> [Text segment]:
Sigh. So much work for one short sentence (if you do it manually).

12.4 Effect size

There’s a few different ways you could measure the effect size in an ANOVA.

12.4.1 Eta-squared

One of the most commonly used measures are \(\eta^2\) (eta-squared). The definition of \(\eta^2\) is actually really simple: \[ \eta^2 = \frac{\mbox{SS}_b}{\mbox{SS}_{tot}} \]

That’s all it is. So when looking at the ANOVA table above, we see that \(\mbox{SS}_b = 3.45\) and \(\mbox{SS}_{tot} = 3.45 + 1.39 = 4.84\). Thus we get an \(\eta^2\) value of \[ \eta^2 = \frac{3.45}{4.84} = 0.71 \]

The interpretation of \(\eta^2\) is equally straightforward: it refers to the proportion of the variability in the outcome variable (mood_gain) that can be explained in terms of the predictor (drug). A value of \(\eta^2 = 0\) means that there is no relationship at all between the two, whereas a value of \(\eta^2 = 1\) means that the relationship is perfect. Better yet, the \(\eta^2\) value is very closely related to a squared correlation (i.e. \(r^2\)). So, if you’re trying to figure out whether a particular value of \(\eta^2\) is big or small, it’s sometimes useful to remember that \[ \eta= \sqrt{\frac{\mbox{SS}_b}{\mbox{SS}_{tot}}} \] can be interpreted as if it referred to the magnitude of a Pearson correlation. So in our drugs example, the \(\eta^2\) value of 0.71 corresponds to an \(\eta\) value of \(\sqrt{.71} = .84\). If we think about this as being equivalent to a correlation of about .84, we’d conclude that the relationship between drug and mood.gain is strong.

12.4.2 Omega-squared

There’s an interesting blog post56 by Daniel Lakens suggesting that eta-squared itself is perhaps not the best measure of effect size in real world data analysis, but rather omega-squared (\(\omega^2\)) is. CogStat also opts for omega-squared as the default measure of effect size in one-way ANOVA.

> [Data below]:
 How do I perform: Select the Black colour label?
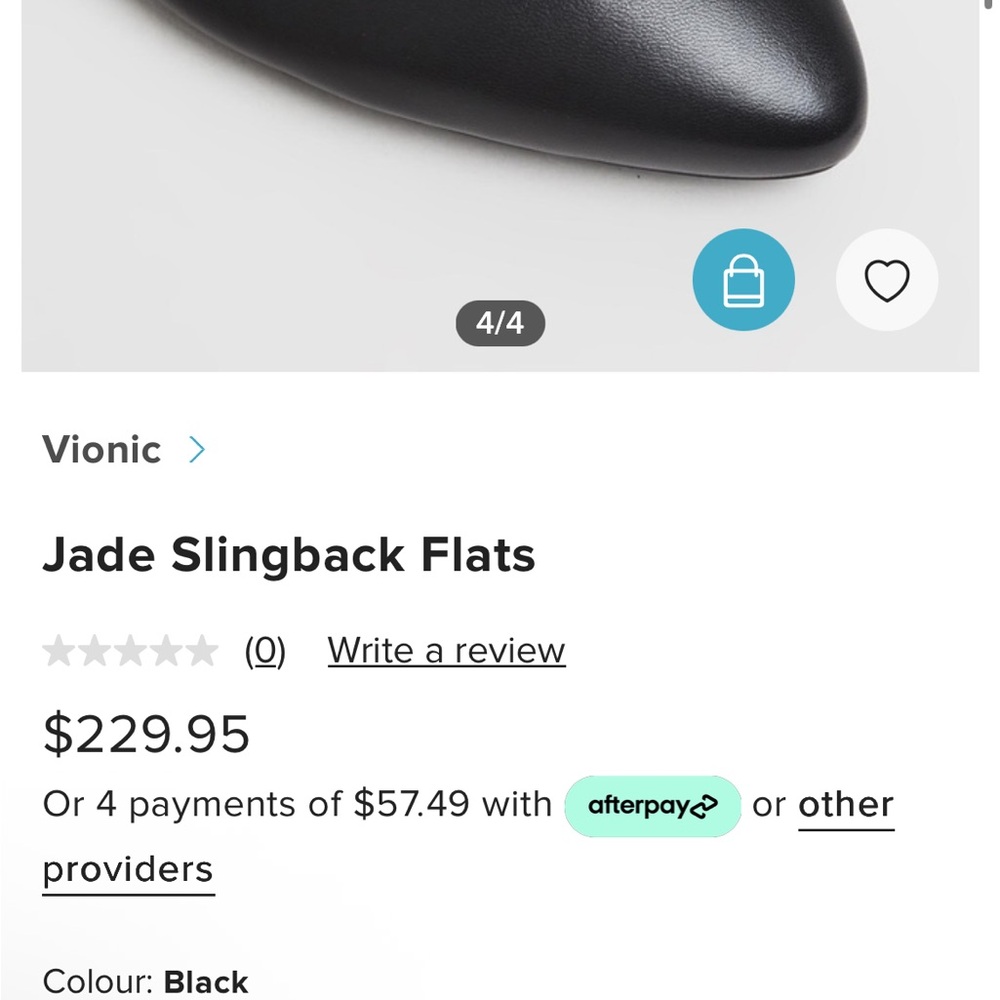pos(206,981)
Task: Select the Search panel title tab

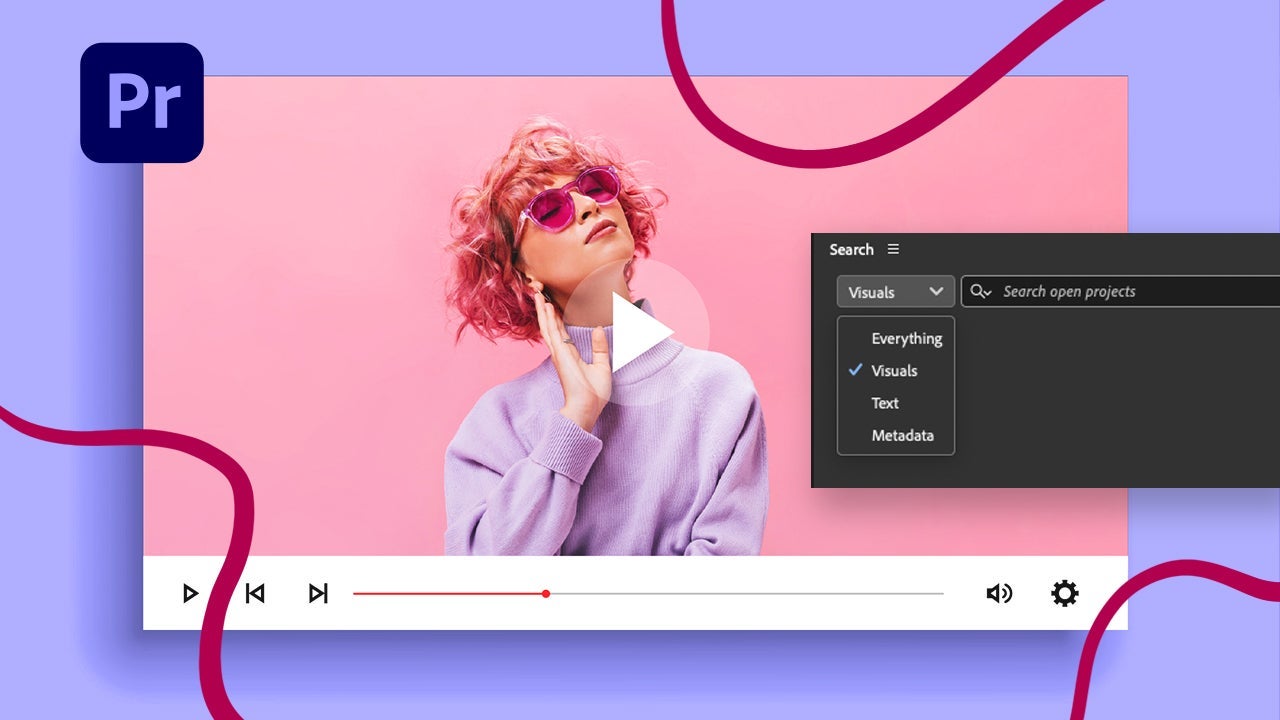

> [Problems to solve]:
1/ Copy the effect-size passage word for word, from "There’s an interesting" up to and including "in one-way ANOVA.".
2/ In the effect-size passage, which measure does CogStat use by default for effect size in one-way ANOVA?

> [Numbered responses]:
1/
There’s an interesting blog post56 by Daniel Lakens suggesting that eta-squared itself is perhaps not the best measure of effect size in real world data analysis, but rather omega-squared (\(\omega^2\)) is. CogStat also opts for omega-squared as the default measure of effect size in one-way ANOVA.

2/ Omega-squared (ω²).